Artikel 3 - Mandaat aan het fractievoorzittersoverleg

  • a.

    Erepenning

    De Verordening ereburgerschap en erepenningen Nijkerk kent drie mogelijke besluiten. Het toekennen van de erepenning in zilver is in de verordening aan het college gedelegeerd. Toekenning van de erepenning in goud en toekenning van het ereburgerschap blijft een bevoegdheid van de raad. Om praktische redenen is voorgesteld de toekenning van de erepenning in goud namens de raad te laten plaatsvinden door het fractievoorzittersoverleg. Toekenning van het ereburgerschap blijft ook feitelijk een raadsbesluit evenals een mogelijk combinatiebesluit waarbij het ereburgerschap wordt verleend in combinatie met de erepenning in goud.

  • b.

    Fractiebudget

    In artikel 13, derde lid, van de Verordening ambtelijke bijstand en fractieondersteuning is bepaald dat de raad diverse bedragen vaststelt waarop een fractie recht heeft. Dit gebeurt na afloop van het subsidiejaar op basis van de verantwoording door de fractie en het advies van de controller. Om praktische worden de bedragen namens de raad vastgesteld door het fractievoorzittersoverleg.
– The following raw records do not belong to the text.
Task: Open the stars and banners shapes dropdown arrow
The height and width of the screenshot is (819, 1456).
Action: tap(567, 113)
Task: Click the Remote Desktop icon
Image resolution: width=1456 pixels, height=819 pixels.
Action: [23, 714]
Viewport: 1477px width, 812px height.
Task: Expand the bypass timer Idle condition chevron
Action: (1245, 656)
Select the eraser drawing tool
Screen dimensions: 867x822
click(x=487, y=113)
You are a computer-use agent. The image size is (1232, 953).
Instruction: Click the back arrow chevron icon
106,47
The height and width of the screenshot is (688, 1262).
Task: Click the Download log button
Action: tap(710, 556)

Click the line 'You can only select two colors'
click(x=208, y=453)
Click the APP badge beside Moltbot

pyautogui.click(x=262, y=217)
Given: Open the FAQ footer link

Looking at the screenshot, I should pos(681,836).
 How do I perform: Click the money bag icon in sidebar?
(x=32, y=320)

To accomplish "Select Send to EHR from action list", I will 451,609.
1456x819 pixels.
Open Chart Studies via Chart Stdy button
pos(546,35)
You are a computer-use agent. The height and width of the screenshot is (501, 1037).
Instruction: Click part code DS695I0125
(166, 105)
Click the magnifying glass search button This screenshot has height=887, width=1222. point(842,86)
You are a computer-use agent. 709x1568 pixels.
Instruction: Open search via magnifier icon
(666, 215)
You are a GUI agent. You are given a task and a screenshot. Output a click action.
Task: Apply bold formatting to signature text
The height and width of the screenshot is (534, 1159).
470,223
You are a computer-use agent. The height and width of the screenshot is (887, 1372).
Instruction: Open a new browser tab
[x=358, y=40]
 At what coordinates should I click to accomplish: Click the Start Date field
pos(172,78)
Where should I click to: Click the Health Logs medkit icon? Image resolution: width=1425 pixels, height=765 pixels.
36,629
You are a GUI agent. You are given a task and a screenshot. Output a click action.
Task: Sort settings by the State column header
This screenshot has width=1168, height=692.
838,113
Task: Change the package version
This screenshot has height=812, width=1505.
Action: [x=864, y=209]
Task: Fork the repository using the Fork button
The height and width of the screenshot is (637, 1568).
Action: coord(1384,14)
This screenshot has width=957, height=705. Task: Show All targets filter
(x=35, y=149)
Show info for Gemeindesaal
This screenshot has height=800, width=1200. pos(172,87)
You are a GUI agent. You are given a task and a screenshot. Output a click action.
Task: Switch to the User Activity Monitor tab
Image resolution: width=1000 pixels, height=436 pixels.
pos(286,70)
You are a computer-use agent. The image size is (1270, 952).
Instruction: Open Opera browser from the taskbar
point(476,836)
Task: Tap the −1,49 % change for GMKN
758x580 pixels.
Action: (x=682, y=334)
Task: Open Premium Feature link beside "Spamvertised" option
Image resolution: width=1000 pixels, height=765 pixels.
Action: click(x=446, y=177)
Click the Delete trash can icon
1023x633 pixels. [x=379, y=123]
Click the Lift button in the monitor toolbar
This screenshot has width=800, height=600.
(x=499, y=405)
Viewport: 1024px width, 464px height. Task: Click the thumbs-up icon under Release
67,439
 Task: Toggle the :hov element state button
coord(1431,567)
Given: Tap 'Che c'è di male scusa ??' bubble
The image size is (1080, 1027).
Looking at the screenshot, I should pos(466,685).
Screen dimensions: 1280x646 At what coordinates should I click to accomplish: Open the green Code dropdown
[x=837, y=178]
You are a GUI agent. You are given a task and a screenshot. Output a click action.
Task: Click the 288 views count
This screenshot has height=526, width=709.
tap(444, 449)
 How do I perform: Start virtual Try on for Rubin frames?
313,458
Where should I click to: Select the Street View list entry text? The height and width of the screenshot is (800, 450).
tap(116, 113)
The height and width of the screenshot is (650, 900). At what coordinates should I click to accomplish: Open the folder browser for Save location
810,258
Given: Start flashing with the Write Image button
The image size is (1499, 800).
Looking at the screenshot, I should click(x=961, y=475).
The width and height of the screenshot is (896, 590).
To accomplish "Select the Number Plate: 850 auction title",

Omdat de vergaderingen van het fractievoorzittersoverleg niet openbaar zijn en de controle op de middelen in het openbaar dient plaats te vinden is de bepaling opgenomen dat de raad schriftelijk van het besluit op de hoogte wordt gesteld.

  • c.

    Benoeming werkgeverscommissie

    De rol van werkgever voor het personeel van de griffie wordt ingevuld vanuit het fractievoorzittersoverleg. Dit overleg wuijst de personen aan die deze rol op zich nemen.

Artikel 4 - Mandaat aan de werkgeverscommissie

De rol van werkgever voor het personeel van de griffie wordt ingevuld vanuit het fractievoorzittersoverleg. Dit overleg wijst de personen aan die deze rol op zich nemen. Overigens is de griffier gemandateerd de meeste personeelsbeslissing te nemen voor andere medewerkers van de griffie, dit met uitzondering van de behandeling van bezwaarschriften personeelszaken. Deze bezwaarschriften kunnen worden afgedaan door de werkgeverscommissie.

Artikel 5 - Mandaat aan de griffier

De aan de griffier verleende mandaten komen overeen met soortgelijke mandaten die binnen de ambtelijke organisatie aan de afdelingsmanagers zijn verleend.

Artikel 6 - Slotbepaling

Voor de duidelijkheid wordt elke raadsperiode een delegatie- en mandaatbesluit genomen. Het vorige wordt dan ook ingetrokken. Een uitzondering geldt voor nog lopende procedures op basis van artikel 19 lid 1 van de per 1 juli 2008 ingetrokken Wet op de Ruimtelijke Ordening. Het oude delegatiebesluit blijft hierop van toepassing voor zolang dat nodig is.